Every time I board an aircraft, and I am about to take off, the pre-flight address always reminds me of an essential part of leadership.
The address says that a mask will drop from the ceiling and make sure it is securely fitted before you help others around you.
What I draw from that is that for me to be effective in showing any leadership to the people around me, I must be breathing first, comfortable in my own skin and secure in the fact that I can navigate the way forward.
So often I see poor leaders passing their frustrations on to their teams and creating dynamics that are virtually impossible for good leadership to flourish.
My second belief is that a great leader has a higher belief of the person underneath them than the person has of themselves.
Confirmation bias is such a powerful force, and if I think someone is a fool, they will probably turn up that way.
Alternatively, having a higher belief and want for the person means often they will fill that gap of where they are and where I believe they can be.
Great leaders have great belief in their people.
The next is vision.
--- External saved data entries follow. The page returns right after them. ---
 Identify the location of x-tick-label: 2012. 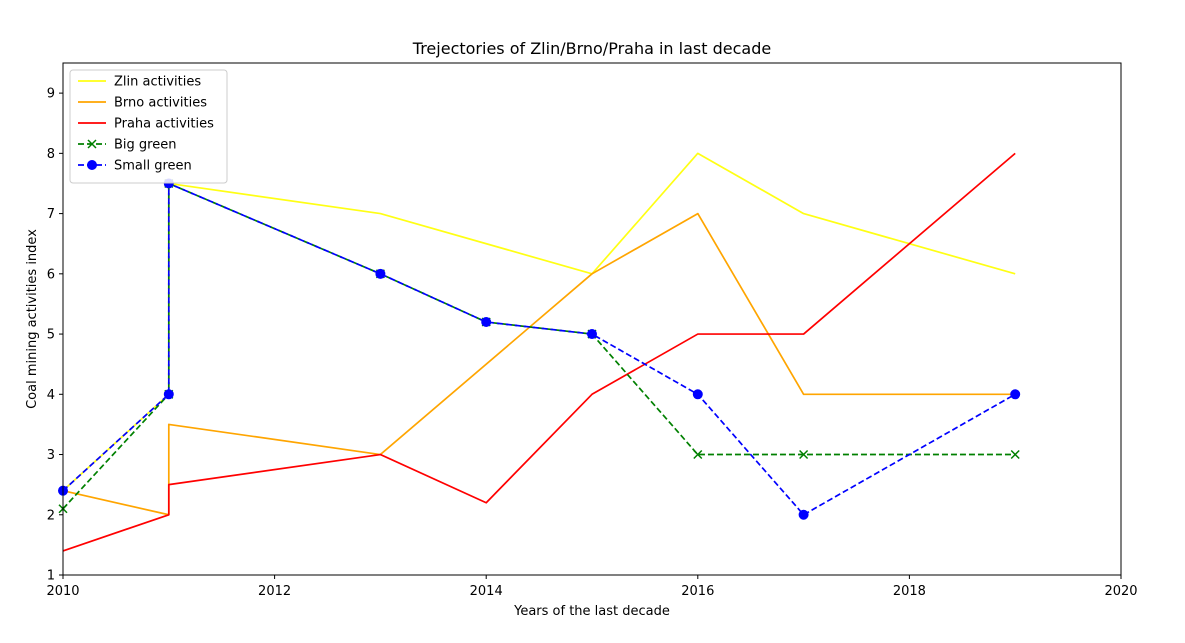
(274, 592).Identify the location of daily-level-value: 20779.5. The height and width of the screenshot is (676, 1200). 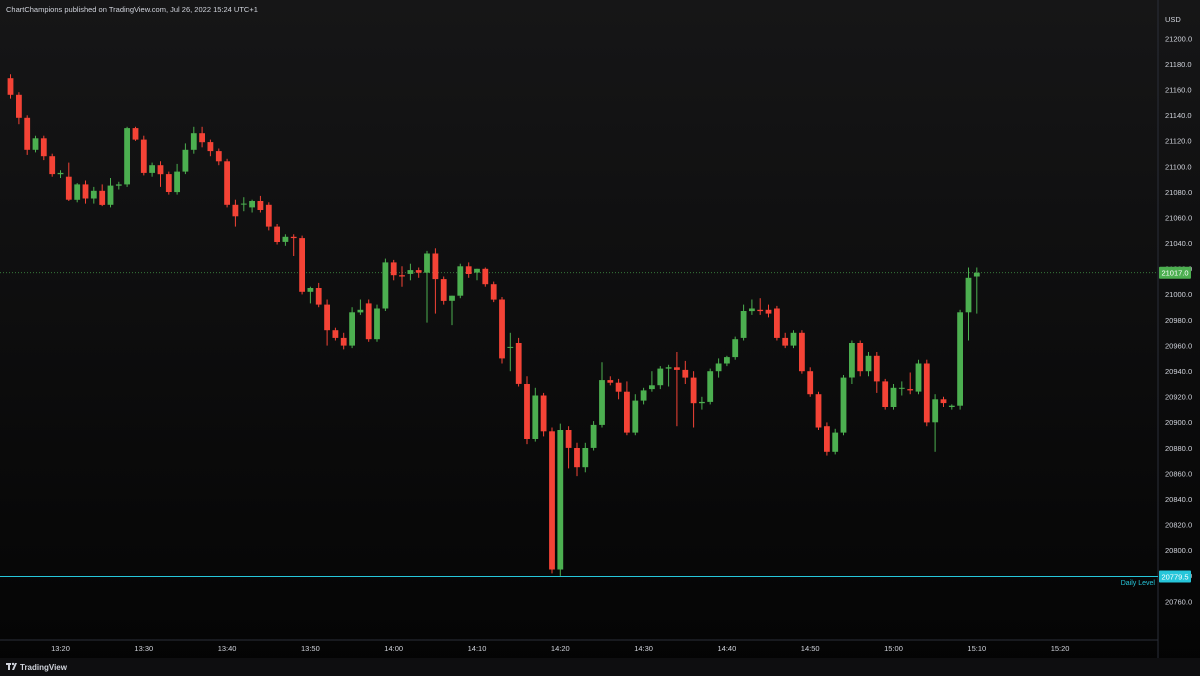
(1174, 578). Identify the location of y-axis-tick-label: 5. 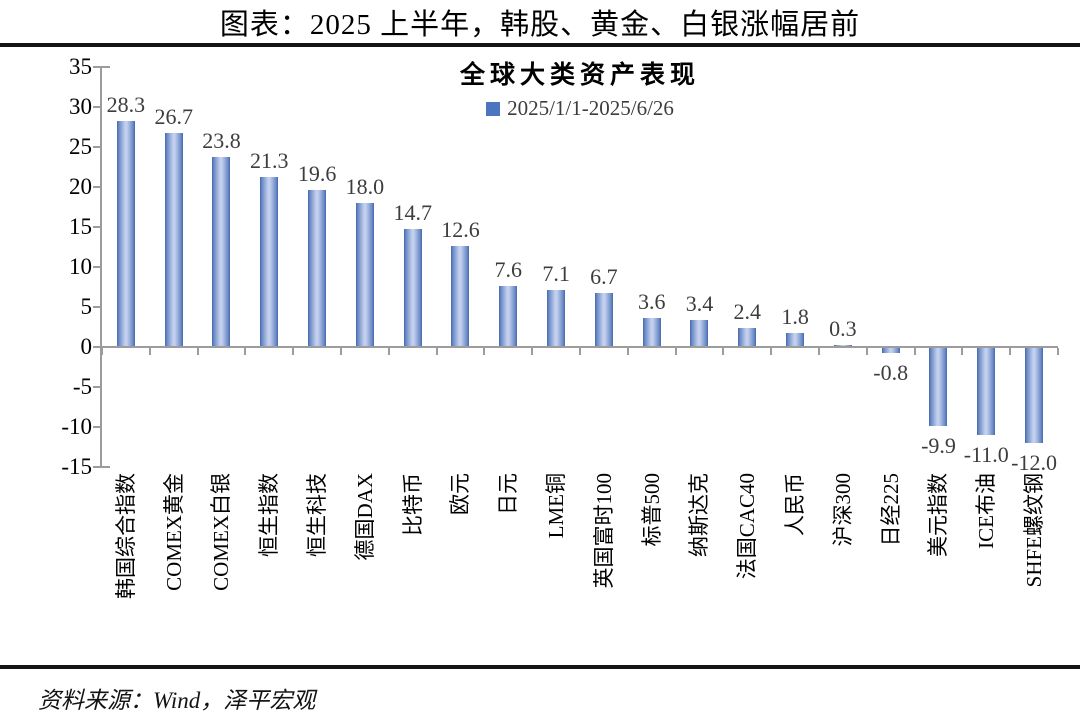
(86, 306). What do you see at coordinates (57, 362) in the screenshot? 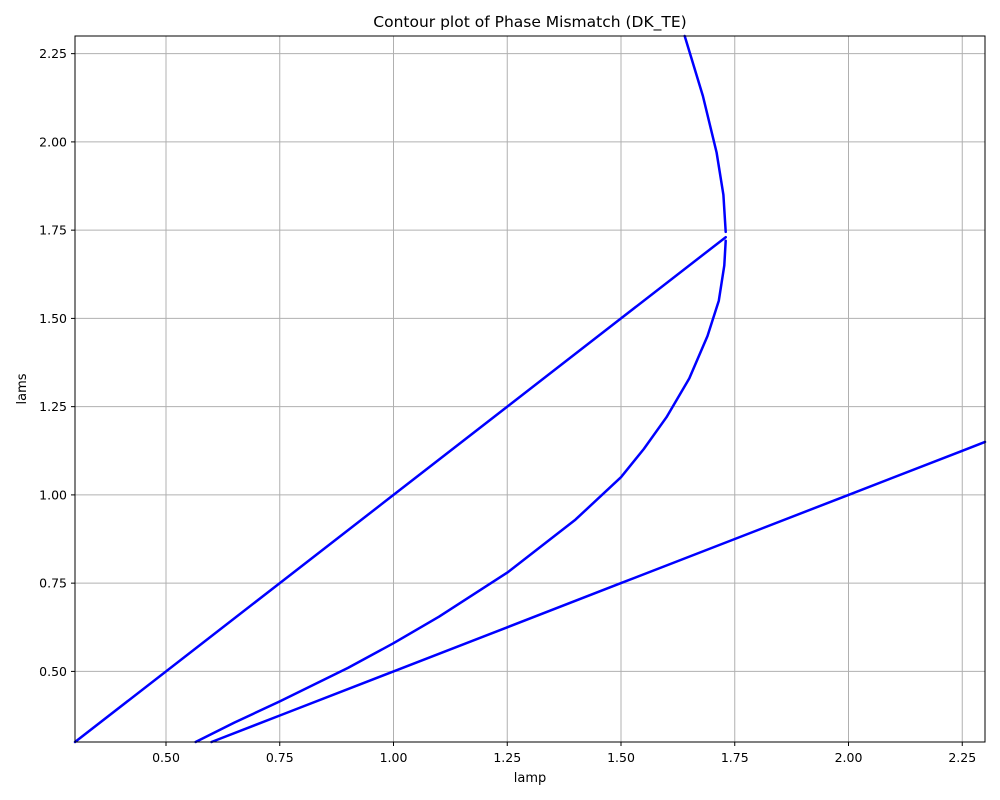
I see `y-axis: 0.50 0.75 1.00 1.25 1.50 1.75 2.00 2.25` at bounding box center [57, 362].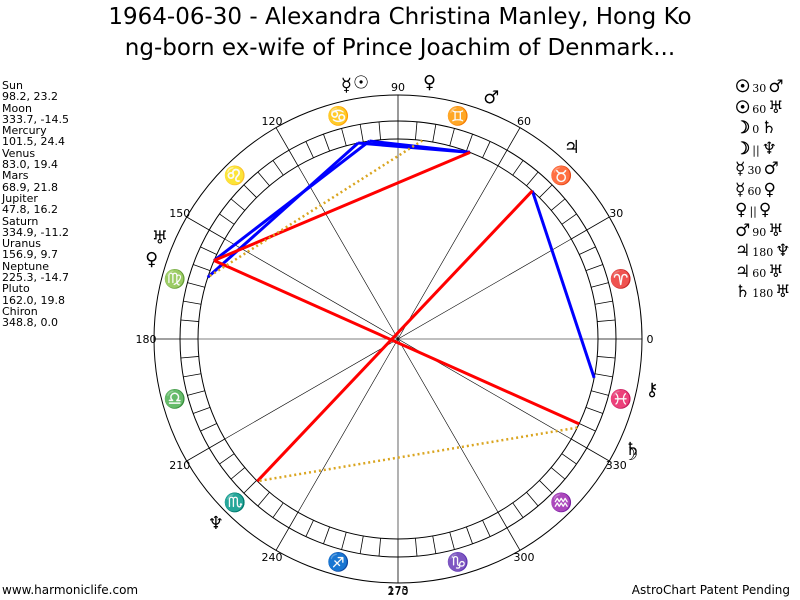 The height and width of the screenshot is (600, 800). Describe the element at coordinates (17, 108) in the screenshot. I see `planet-name-moon: Moon` at that location.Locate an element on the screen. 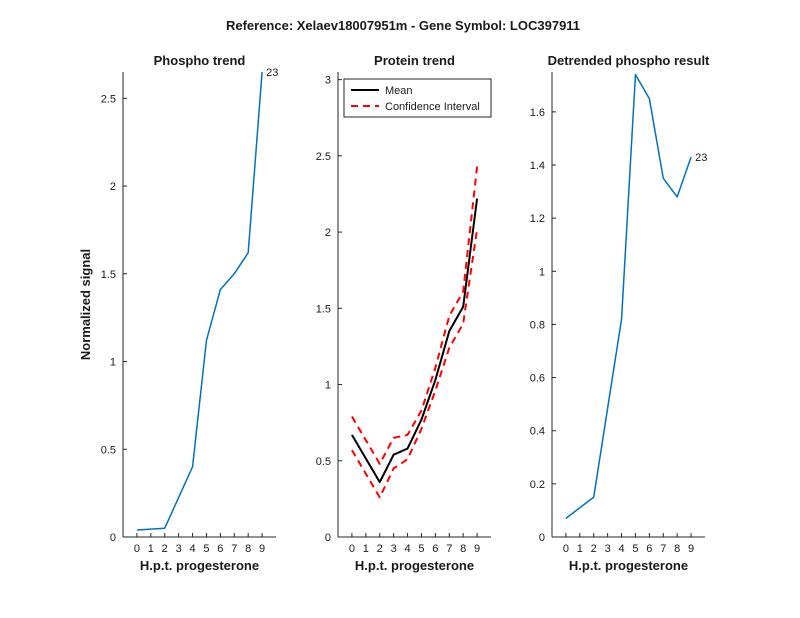 The height and width of the screenshot is (618, 800). y-tick-label: 3 is located at coordinates (328, 81).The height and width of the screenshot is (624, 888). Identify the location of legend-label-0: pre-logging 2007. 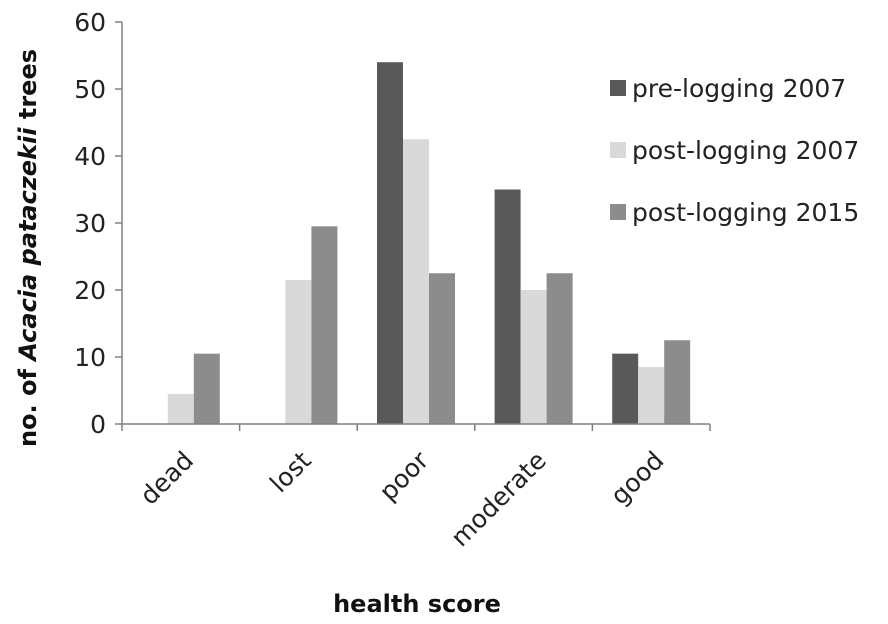
(739, 88).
I have often believed that the role of the leader is to be very clear about where the organisation is heading, how they want their people to be part of that journey and instil a belief that the destination is not a dream but a reality.
All the great leaders that I have worked with were very clear on that vision and often involved their people in how they should, as a team, go about tackling that journey.
The next step is honesty.
Honesty can sometimes be misunderstood as directness or being blunt.
I believe that directness and honesty are only about one thing, and that is care.
When I was a young leader, I didn’t fully understand how verbalising what I was thinking in my head was kind or compassionate.
While telling the truth would often set that person free, trigger improvement and, in some cases, give them the understanding that they were not the right person for this journey.
Great leaders are honest and great leaders are carers.
The next one for me is the way that you praise.
We have the belief in our company that you praise in public and you take the big concerns into privacy.
You would think this is fairly self-explanatory and that chastising someone in public rarely gets you anywhere, other than in a difficult position.
The last belief is just to be a good human.
I have a strong belief that good always wins.
Be kind, be caring and be understanding as the bedrock of your leadership, and you will be amazed at how far you will get as people.
I am often asked if people are born leaders.
Maybe some are, but I believe most learn to be leaders.
They learn from their mistakes and go on a journey of self-improvement.
If you understand that leadership is not a destination but a journey, more often than not, you will be on the right track.